Take the line that contains "You are a GUI" and every line below it to the end of the entries, and give them again exactly, leaving out any pictures.

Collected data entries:
________________________

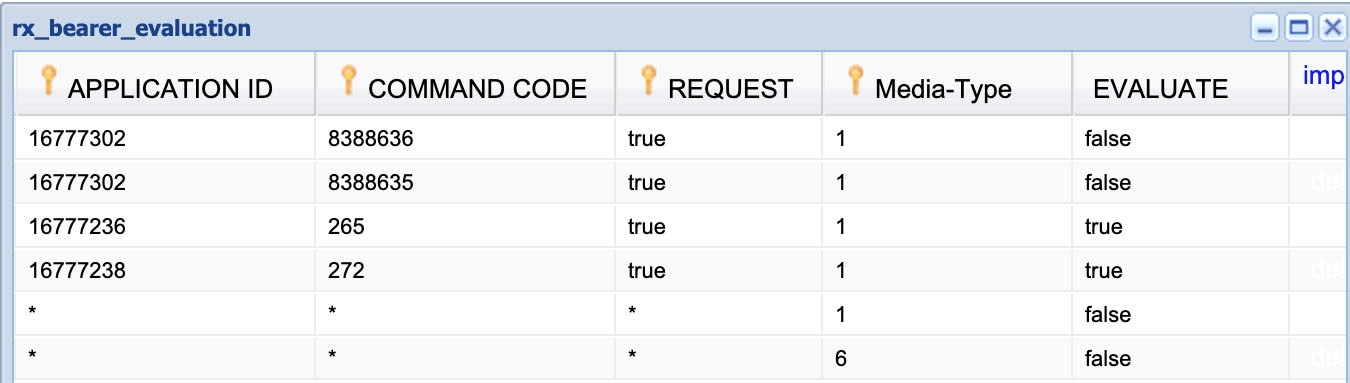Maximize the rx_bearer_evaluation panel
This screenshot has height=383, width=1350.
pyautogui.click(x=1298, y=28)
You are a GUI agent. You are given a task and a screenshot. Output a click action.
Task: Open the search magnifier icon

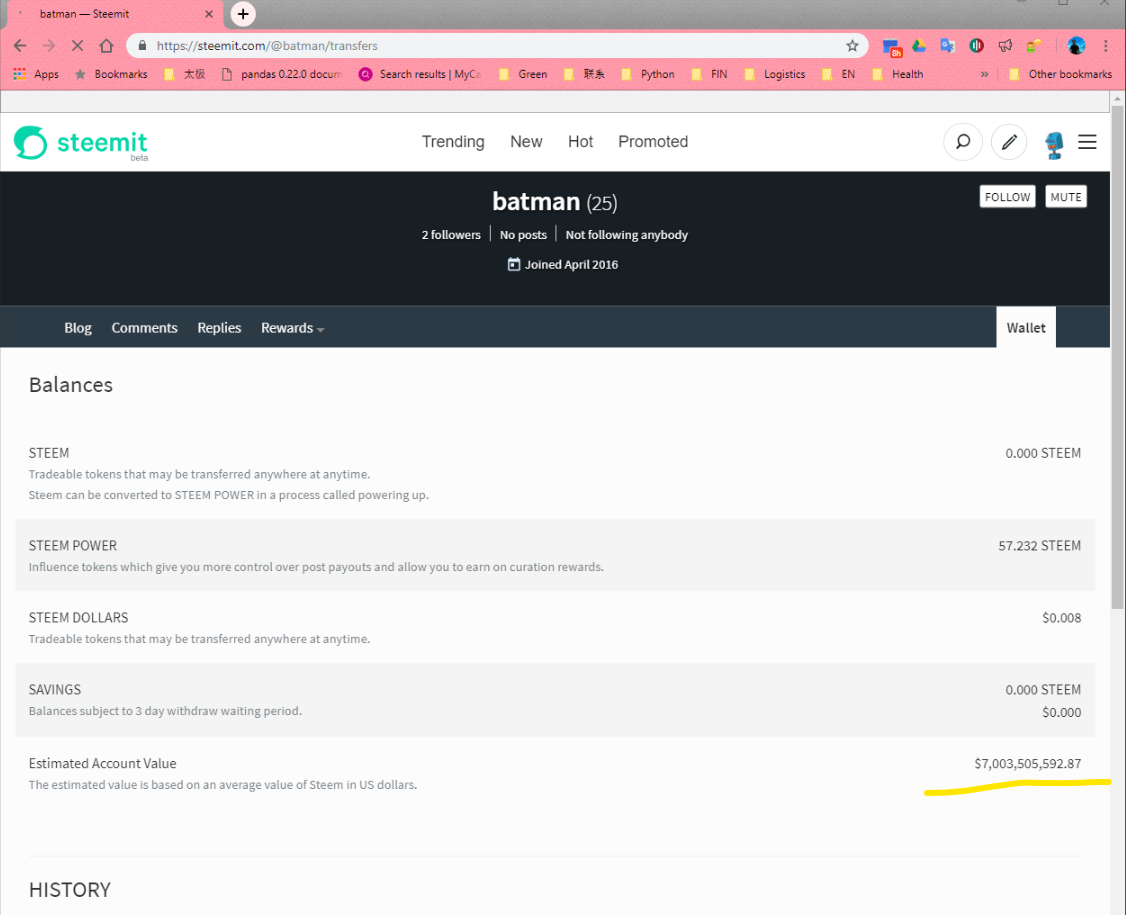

________________________

REPLY TO THE TASK:
You are a GUI agent. You are given a task and a screenshot. Output a click action.
Task: Open the search magnifier icon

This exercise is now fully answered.